Sunday, February 25, 2018


Gopher plant, Euphorbia rigida, is one of my favorite early spring bloomers. I don't know why it is called gopher plant unless it is because gophers don't eat it... nor do the deer. That would make sense because the milky sap produced by all euphorbias is not only poisonous but can be extremely irritating to the skin of some people. Care should be taken to wear gloves when cutting the stems.

It is a mystery to me why it was given the species name 'rigida' because it is anything but rigid, the stems trailing along the ground like the tentacles of an octopus. It needs  plenty of room to complete its annual growing cycle.

The foliage is a delightful blue green and when the bracts on the tips of the branches begin to turn chartreuse in the early spring they light up the garden.

That change in color is a sign that the plant is about to flower, although you will have to get down close to view the flowers as, like many euphorbias, they are quite discreet. This morning the plants were buzzing with the sound of bees.

I have them growing above my sunken garden where they can trail over the edge but they look just a well where they are allowed to soften the edge of pathways or patios. They also would dress up a large expanse of mulch or decomposed granite. The bonus is that they are drought, heat and cold tolerant but do require good drainage for best performance.
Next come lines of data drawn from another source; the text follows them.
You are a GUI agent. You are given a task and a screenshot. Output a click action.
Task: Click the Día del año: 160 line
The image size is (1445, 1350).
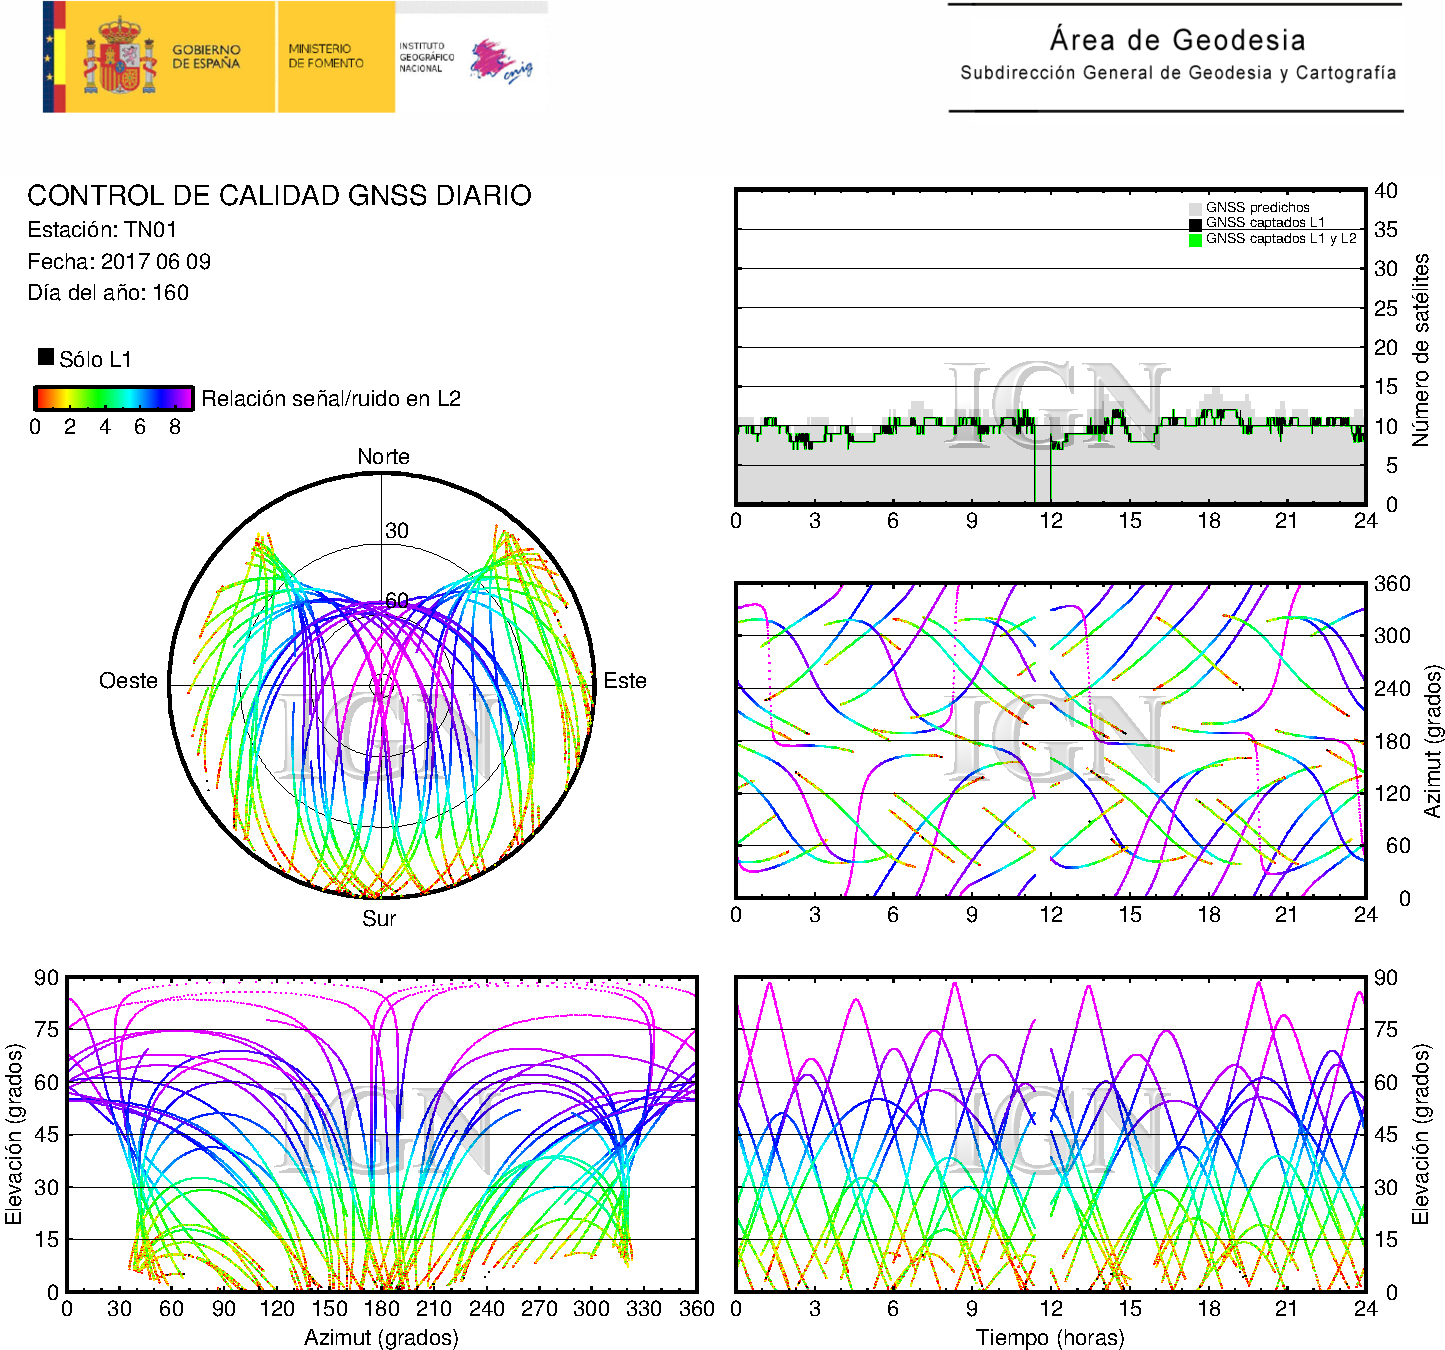click(108, 293)
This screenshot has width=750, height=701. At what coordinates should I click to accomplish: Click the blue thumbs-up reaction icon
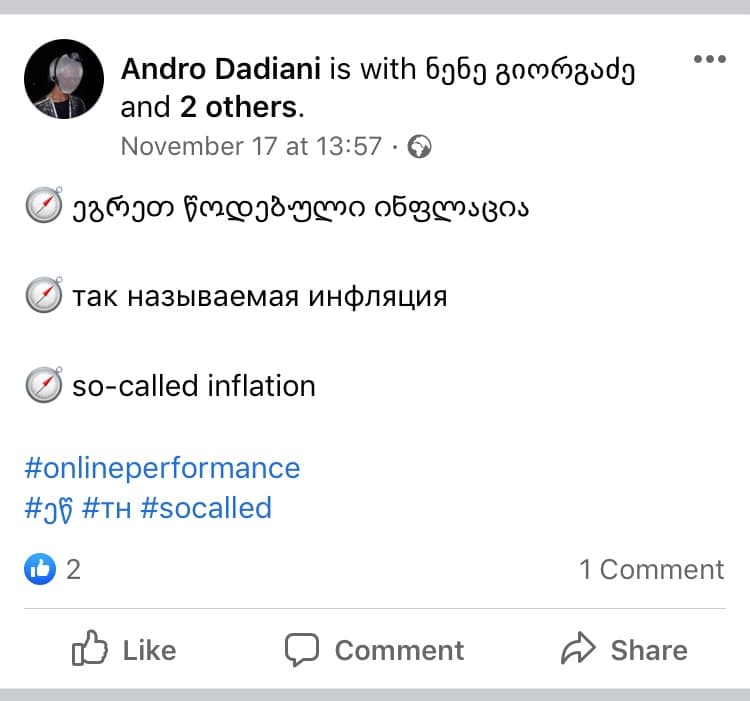[x=40, y=569]
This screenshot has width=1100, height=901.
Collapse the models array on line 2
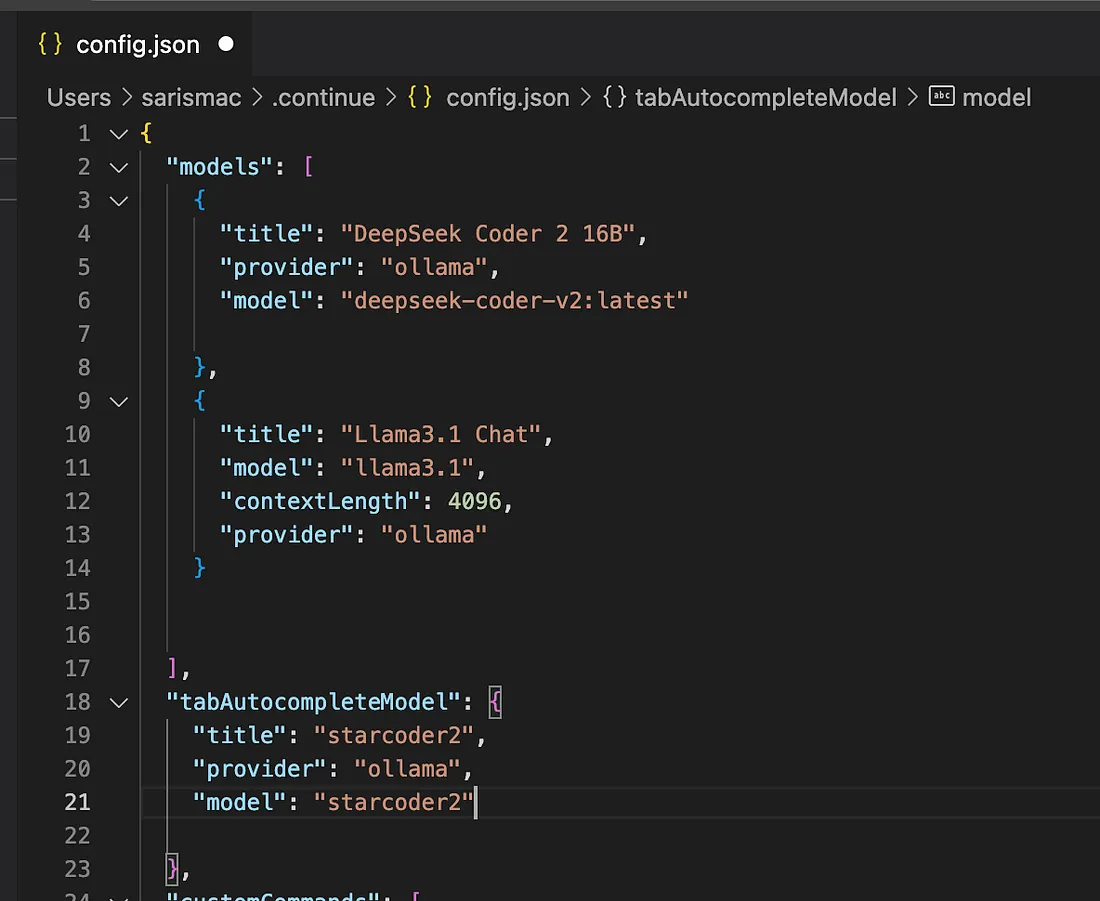pyautogui.click(x=118, y=166)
When the flowers fade you can either cut them back living next years new growth or leave them to set seed. They reseed easily.
At the base of the plant is the new growth which will elongate over the summer in preparation for next year's flowering. Strangely this year it looks as though the new leaves at the crown are also going to flower. That may be due to our late fall and seemingly short winter. I hope the plant has enough umph to make new leaves for next year. During hot, dry weather the stems may lose leaves and become bare but it does nothing to detract from the magic of their long-lasting spring show.

I bought one plant originally and the rest are from seed.


  1. I've always admired these plants when I see them in other gardeners' blog posts. I've got a handful of them myself but, unlike other Euphorbia in my garden, they haven't spread and I've no idea why. Something to do with my sandy soil perhaps.

  2. This plant always looks so different in every garden. Oh and me too! Bought one plant and it's given me a lot of babies.

  3. Beautiful plant, but said to be a vigorous reseeder in my climate, so I'll restrict my enjoyment to your photos.

  4. Wow, what a lovely clump you have now from that one plant! They definitely brighten up the garden.

  5. I've killed this one multiple times, despite good drainage. I'm guessing it wants a full blast of sun?

  6. The combination of blue-green and chartreuse is very striking.